Work is a theater with fluorescent lighting and emergency exits that lead back into the theater. We rehearse “alignment” until the word means anesthesia. Slack is a system for ventriloquizing dead ideas. HR prints “Bring your whole self to work” on mugs, which is funny, because the whole self violates policy. “Ownership” means you are responsible for the result and not authorized for the cause. “Transparency” means the glass is spotless while something huge dies on the other side.
Parents? They know the curated cut. They know the chair-straightening, polite-lie edition of you that keeps dinner edible. Family is the original compliance department, issuing fines in disappointment. They carry a portrait of you like a passport photo: dated, flat, but official. You maintain it because revolutions at the kitchen table have a very low survival rate. Love, in this house, is a series of redactions. They can never know you.
Friend groups are safer but not safe. In one, you’re the comic relief; in another, the confidant; elsewhere, the designated lifeguard for other people’s catastrophes. The one time you speak in your own voice, the air goes metallic. Everyone stares like the furniture just addressed the room. The laughter returns. A role reasserts itself. You nod along, correctly.
Well done.
Online is where identity goes for industrial packaging. You become export-grade. Angles tested. Blur removed. You are optimized for shareability, then the shares optimize you right back. Some call this “authenticity.” It is—if authenticity means a product you assemble out of yourself and ship on schedule.

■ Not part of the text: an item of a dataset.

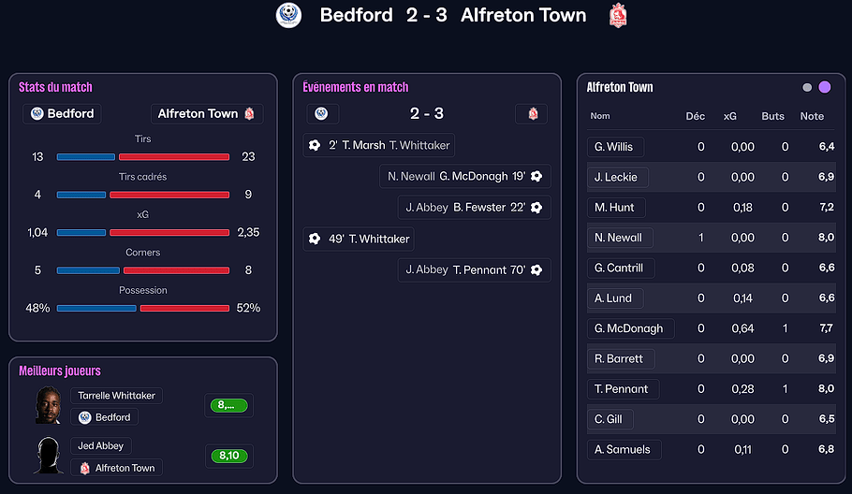Click the Alfreton Town crest in the header
The image size is (852, 494).
[617, 15]
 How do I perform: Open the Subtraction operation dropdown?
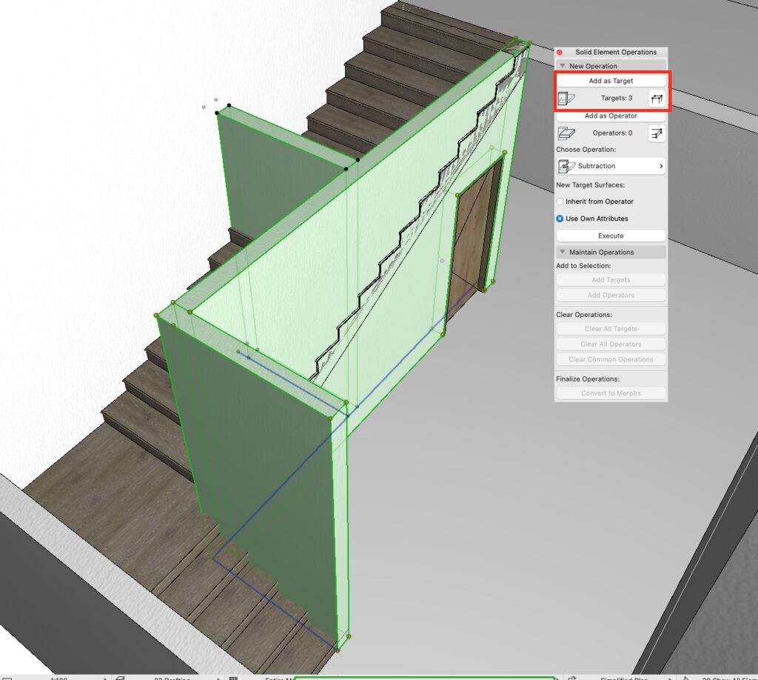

Please keep your hands inside the identity at all times.
“Hell is other people,” wrote Sartre; not because they are demons, but because other people are mirrors bolted to the wall. You may dislike how you look; the mirror doesn’t care. Camus said, “The absurd is born of this confrontation between the human need and the unreasonable silence of the world.” The world is silent; the crowd fills the silence with instructions; you perform the instructions until you can’t hear your own interior weather. Little wonder your skull clicks like a bad light switch.
Who are you?
Is there a real you beneath all those masks?
Are you sure?
Nietzsche: “We are unknown to ourselves, we knowers.” The line is less a provocation than an autopsy note. You are not a statue under disguises; you are a verb trying to pretend it’s a noun. The mask is not placed upon the face; the mask is what the face learned to be in rooms where unmasking carries a cost. Schopenhauer whispers from the oddly dark corridor: “A man can do what he wills, but he cannot will what he wills.” You selected the role, yes. But with a will stitched from other people’s threads.
The performance is older than your politics, older than your trauma. Mammals survived by reading each other’s faces before they read the sky. The herd smells misfit like smoke. So you tuck the flame under your tongue and learn to smile without exhaling. The mouth is a ventilation system; we use it to say “I’m fine” while carbon monoxide builds.
You will be told there is a buried core—some unmarketed, unmonetized, unsupervised You—waiting like a seed in winter. Maybe. But how would you verify it? With language? Wittgenstein: the limits of my language mean the limits of my world. If the words themselves are issued by the same factory that prints the roles, how do you utter a self that isn’t already branded? (Customer support has no answer. Please hold. Your call is very important to us.)
Shakespeare: all the world’s a stage. Cool. But the problem isn’t that we’re acting; it’s that the script keeps writing the actor. You deliver enough lines in the voice of “acceptable,” and the muscles of the throat forget how to shape anything else. The costume fuses. The zipper vanishes. The skin stops being negotiable.
You want a punchline? Here you go, man: the insistence on “being yourself” is the most successful marketing campaign of the last century, and there is no product in the box. Be You™—now available in five pre-approved variants. Add to cart. Add to cart again. The cart is you.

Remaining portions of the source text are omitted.